In short the number in the funtion name is the number of the title
depth in the document.
There is no big deal if Iit's not feasible;

Cheers
Karim



Those are methods, not functions.  So if you have a bunch of methods,
differing only in the numeric suffix their names have, and one of the
parameters to a method they each call, there's probably a simpler way.
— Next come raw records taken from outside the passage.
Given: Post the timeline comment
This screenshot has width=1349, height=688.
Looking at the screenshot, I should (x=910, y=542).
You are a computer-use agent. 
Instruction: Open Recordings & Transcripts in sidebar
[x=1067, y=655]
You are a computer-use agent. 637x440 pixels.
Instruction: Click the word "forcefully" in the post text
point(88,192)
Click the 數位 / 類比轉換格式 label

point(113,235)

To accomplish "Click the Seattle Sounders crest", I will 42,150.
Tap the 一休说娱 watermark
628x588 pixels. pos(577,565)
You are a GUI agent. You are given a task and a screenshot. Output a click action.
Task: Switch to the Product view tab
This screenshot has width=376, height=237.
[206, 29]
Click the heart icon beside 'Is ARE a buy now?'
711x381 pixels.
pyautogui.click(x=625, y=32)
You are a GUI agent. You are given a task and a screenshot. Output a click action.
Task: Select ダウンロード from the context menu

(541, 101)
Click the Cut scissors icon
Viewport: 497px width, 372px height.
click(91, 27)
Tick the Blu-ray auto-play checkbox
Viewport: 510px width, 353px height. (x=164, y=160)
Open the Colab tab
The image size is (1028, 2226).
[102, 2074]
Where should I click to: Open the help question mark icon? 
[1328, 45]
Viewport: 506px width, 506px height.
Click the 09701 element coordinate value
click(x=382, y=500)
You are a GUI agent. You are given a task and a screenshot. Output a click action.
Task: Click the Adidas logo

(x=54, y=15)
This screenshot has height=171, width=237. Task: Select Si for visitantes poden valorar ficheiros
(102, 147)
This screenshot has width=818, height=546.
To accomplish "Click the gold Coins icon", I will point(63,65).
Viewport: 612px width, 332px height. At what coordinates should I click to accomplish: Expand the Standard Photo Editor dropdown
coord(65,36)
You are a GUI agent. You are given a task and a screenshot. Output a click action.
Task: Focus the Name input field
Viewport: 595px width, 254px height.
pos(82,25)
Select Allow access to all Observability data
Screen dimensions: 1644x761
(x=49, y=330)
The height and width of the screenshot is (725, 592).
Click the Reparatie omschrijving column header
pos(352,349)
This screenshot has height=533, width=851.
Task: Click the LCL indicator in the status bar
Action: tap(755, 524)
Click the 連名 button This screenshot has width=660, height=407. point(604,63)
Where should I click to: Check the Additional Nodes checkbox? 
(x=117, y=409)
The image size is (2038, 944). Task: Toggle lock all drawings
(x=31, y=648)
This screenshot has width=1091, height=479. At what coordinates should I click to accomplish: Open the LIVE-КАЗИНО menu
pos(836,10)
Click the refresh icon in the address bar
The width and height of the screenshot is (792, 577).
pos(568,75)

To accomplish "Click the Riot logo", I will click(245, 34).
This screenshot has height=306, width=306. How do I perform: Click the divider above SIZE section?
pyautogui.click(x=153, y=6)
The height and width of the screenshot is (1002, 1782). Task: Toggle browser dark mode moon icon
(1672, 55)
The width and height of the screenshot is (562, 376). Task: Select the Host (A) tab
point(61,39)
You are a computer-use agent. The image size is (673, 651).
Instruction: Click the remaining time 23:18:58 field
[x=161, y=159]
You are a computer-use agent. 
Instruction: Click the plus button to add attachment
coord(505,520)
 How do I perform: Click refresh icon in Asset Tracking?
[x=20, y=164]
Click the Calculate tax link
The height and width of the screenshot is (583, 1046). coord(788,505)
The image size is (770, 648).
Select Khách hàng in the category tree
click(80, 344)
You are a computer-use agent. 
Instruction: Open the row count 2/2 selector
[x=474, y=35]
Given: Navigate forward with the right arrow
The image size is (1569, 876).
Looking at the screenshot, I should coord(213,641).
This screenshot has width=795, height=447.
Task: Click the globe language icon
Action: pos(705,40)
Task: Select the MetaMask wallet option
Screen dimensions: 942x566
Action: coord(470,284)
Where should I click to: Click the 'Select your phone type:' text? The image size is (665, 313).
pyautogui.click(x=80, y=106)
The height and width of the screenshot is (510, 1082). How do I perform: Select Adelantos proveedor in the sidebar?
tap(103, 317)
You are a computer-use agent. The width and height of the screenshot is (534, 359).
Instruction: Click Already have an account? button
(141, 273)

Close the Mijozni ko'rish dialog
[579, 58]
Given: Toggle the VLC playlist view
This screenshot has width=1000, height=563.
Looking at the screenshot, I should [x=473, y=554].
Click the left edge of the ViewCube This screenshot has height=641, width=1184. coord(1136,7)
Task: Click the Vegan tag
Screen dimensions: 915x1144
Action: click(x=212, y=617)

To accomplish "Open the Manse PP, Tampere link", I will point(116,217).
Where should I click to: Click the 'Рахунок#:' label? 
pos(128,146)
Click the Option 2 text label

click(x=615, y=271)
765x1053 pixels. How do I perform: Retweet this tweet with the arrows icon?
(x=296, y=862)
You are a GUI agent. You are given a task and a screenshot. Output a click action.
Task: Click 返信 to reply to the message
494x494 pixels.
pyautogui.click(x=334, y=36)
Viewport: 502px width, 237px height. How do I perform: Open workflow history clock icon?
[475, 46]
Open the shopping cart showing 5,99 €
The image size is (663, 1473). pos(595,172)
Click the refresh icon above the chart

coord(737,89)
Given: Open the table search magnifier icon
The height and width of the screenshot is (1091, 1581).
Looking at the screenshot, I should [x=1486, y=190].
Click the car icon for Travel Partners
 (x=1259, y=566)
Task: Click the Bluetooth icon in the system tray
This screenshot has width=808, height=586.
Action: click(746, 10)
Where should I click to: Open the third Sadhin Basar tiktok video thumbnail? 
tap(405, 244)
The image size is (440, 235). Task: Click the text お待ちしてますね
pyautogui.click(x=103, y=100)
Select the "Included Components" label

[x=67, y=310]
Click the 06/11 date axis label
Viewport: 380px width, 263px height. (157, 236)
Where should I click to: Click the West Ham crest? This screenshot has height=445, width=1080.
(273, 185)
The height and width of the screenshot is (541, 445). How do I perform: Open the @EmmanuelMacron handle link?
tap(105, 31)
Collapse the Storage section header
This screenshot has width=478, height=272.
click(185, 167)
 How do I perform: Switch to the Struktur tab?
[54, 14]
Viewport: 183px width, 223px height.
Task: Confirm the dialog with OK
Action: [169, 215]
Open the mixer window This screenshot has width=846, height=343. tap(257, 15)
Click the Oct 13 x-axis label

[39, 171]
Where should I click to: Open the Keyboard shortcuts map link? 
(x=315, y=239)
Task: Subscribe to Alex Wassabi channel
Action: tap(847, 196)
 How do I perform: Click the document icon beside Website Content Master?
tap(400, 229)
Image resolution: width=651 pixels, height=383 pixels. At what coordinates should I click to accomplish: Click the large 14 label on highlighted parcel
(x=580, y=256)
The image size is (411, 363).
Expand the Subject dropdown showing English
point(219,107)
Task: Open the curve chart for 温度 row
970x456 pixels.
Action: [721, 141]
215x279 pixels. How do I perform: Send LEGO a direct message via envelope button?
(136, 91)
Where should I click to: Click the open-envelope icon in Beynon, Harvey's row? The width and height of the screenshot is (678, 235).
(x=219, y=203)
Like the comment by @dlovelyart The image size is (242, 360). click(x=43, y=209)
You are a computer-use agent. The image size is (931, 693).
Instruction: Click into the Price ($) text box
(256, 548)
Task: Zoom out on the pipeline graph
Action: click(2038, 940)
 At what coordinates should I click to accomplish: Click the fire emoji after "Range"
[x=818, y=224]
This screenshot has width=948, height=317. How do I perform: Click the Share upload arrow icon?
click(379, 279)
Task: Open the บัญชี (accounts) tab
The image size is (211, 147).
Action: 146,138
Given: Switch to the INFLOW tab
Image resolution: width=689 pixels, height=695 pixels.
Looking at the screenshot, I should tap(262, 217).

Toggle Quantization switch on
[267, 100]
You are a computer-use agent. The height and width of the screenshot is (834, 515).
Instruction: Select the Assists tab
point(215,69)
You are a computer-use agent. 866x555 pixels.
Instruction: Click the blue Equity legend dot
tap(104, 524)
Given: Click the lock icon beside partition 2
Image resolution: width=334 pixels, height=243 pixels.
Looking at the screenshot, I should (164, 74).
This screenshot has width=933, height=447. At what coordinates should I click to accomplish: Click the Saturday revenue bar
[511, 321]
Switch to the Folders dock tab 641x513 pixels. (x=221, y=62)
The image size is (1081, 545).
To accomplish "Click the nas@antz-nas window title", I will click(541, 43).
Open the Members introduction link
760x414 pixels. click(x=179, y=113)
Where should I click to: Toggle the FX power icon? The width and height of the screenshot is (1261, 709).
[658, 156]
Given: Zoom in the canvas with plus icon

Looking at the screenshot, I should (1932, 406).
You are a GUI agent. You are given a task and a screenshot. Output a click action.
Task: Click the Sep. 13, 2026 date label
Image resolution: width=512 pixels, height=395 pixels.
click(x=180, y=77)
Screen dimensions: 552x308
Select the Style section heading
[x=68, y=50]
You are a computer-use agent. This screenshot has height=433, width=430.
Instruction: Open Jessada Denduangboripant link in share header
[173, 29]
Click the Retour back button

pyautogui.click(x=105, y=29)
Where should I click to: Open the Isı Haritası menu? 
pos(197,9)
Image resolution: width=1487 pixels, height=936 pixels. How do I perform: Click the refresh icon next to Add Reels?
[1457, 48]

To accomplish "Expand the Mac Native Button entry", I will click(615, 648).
First, you could create function objects (using approaches like
partial), turn them into methods, and attach them to a class with
generated names (somebody else will have to help you do it;  I just am
pretty sure it's possible)

Second, ifyou can control the code which will be calling these methods,
you could just have that code parameterize things a little differently.
For example, instead of calling

    obj.title9("my text")

it might call
     obj.title(9, "my text")

where title() is a pretty simple, single method.



Thanks Dave,

In fact at first I did that:

obj.title(text='my text', heading=9)

But I wanted something more flashing to recognize and more simple to write because I've got a lot of call in my 1000 pages document creation.

I will take a look at partial.

Cheers

PS: By the I thanked Steven twice this one an mistake sorry and thank you Alan!